Critique | Musique

Roxy Music – The Complete Studio Recordings

© Pennie Smith
Philippe Cornet
Philippe Cornet Journaliste musique

ROCK | Un box reprend les huit albums studio livrés par Roxy Music entre 1972 et 1982, ainsi qu’un double CD bonus. Un testament brillant.

ROXY MUSIC, BOX THE COMPLETE STUDIO RECORDINGS, DISTRIBUÉ PAR EMI. *****

Quarante ans après sa sortie -en mars 1972-, le premier Roxy Music sonne toujours comme l’un des « debut albums » les plus improbables de l’histoire du rock. Son esthétique protéiforme niant l’époque -ni hard, ni prog, ni glam, même si on collera au groupe cette étiquette- embarque un flamboyant numéro rétro-futuriste.
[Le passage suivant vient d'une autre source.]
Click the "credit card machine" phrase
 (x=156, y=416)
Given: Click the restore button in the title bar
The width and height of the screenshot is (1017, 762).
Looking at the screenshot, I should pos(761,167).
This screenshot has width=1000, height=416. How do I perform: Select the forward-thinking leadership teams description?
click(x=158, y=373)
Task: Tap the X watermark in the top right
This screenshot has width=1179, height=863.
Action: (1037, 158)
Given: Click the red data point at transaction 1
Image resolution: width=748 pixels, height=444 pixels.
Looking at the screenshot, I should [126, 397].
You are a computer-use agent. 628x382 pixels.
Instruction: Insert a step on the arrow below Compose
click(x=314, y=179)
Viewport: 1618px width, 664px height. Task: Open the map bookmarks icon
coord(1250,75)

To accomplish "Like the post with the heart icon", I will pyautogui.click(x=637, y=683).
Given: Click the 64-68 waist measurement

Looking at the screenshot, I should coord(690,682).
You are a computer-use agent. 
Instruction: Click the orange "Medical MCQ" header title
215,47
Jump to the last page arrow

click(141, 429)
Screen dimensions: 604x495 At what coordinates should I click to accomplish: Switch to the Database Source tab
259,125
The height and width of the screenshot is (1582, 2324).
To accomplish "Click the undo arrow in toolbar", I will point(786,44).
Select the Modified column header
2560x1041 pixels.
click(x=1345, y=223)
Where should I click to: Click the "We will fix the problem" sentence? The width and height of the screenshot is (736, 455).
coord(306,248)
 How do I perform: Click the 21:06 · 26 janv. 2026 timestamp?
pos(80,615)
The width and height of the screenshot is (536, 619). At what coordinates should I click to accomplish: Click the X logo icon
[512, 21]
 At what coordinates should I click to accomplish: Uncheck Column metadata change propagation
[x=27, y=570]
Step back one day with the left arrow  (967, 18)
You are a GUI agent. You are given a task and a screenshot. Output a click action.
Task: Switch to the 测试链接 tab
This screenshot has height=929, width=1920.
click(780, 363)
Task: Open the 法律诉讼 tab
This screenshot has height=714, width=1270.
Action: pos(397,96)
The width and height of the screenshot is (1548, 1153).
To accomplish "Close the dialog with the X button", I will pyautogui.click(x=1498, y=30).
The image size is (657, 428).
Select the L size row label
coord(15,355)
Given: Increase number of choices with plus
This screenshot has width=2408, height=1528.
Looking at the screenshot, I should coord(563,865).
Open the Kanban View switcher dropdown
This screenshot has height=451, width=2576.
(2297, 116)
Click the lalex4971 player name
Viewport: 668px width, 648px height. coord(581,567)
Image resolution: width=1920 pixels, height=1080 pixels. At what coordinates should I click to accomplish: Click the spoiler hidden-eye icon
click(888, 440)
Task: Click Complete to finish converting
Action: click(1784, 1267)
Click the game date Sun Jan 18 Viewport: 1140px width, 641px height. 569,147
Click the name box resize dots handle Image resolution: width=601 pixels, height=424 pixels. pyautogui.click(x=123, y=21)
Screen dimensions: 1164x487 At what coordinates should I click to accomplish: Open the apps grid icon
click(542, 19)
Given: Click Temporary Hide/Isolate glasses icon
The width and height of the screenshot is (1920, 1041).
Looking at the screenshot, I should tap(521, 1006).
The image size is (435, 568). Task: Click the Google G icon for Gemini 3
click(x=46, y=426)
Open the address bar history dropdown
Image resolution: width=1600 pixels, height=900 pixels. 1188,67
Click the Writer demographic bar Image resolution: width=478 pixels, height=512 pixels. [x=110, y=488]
Eno (« synthetiser & tapes ») y tacle les sax hantés d’Andy Mackay sur les vitupérations électriques du guitariste Phil Manzanera alors que s’impose la voix de Bryan Ferry, impériale crooneuse. Ce curieux loukoum cybernétique, mix d’échos fifties, de country dévoyée et de pre-electronica bidouillée, bluffe la critique et le disque atteint la 10e place des charts anglais. Renforcé par la sortie du single-tube Virginia Plain à l’été 1972 -rassemblé ici avec d’autres 45 Tours, b-sides et remix sur un double CD bonus-, le groupe magnifie son potentiel dans le second tome, For Your Pleasure, paru au printemps 1973. Les chansons y sont plus catchy, délices d’arrogance drapés de customisation arty. Il faut le troisième Roxy fin 1973 -18 mois à peine après les débuts discographiques- pour que la formation mouvante, désormais privée de Brian Eno et soumise à d’incessants changements de bassiste, soit Numéro Un en Grande-Bretagne. Le disque pose alors une forme de mélancolie persistante –A Song For Europe, partiellement chanté en français- que les deux sorties suivantes, Country Life (automne 1974) et Siren (un an plus tard), atomisent dans un supplément de succès et de confort instrumental. En 1975, à l’instar de son rival Bowie, Roxy est devenu l’un des repères majeurs de la pop anglaise.

Playmate masculin

1972-1975 a donc vu Bryan Ferry, compositeur majoritaire et leader de facto, également devenir star solo et poser un personnage de playmate masculin conquérant. Trois des filles posant sur les cinq premières pochettes outrageusement sexy de Roxy seront, un moment durant, des madame Ferry.

Pris dans les toiles de son ego et du succès, Ferry va moins investir dans Roxy: sur les trois ultimes albums studio parus entre 1978 et 1982, Manifesto, Flesh And Blood et Avalon, il suit davantage les modes qu’il ne les invente, vampirisant le temps plutôt que de l’électriser de son propre voltage indigène . Les deux premiers albums cités pratiquent un son FM filandreux, mâtiné de disco frigide, comme si la vie n’était qu’un long cocktail grillé sous les sunlights artificiels de beautés indolentes. Heureusement, l’ultime coup de rein discographique de Roxy à ce jour, Avalon, quitte le jacuzzi inodore pour une dernière écume océanique, certes manucurée -synthés en pamoison, mélodies élégiaques- mais qui fait quand même regretter l’arrêt des travaux.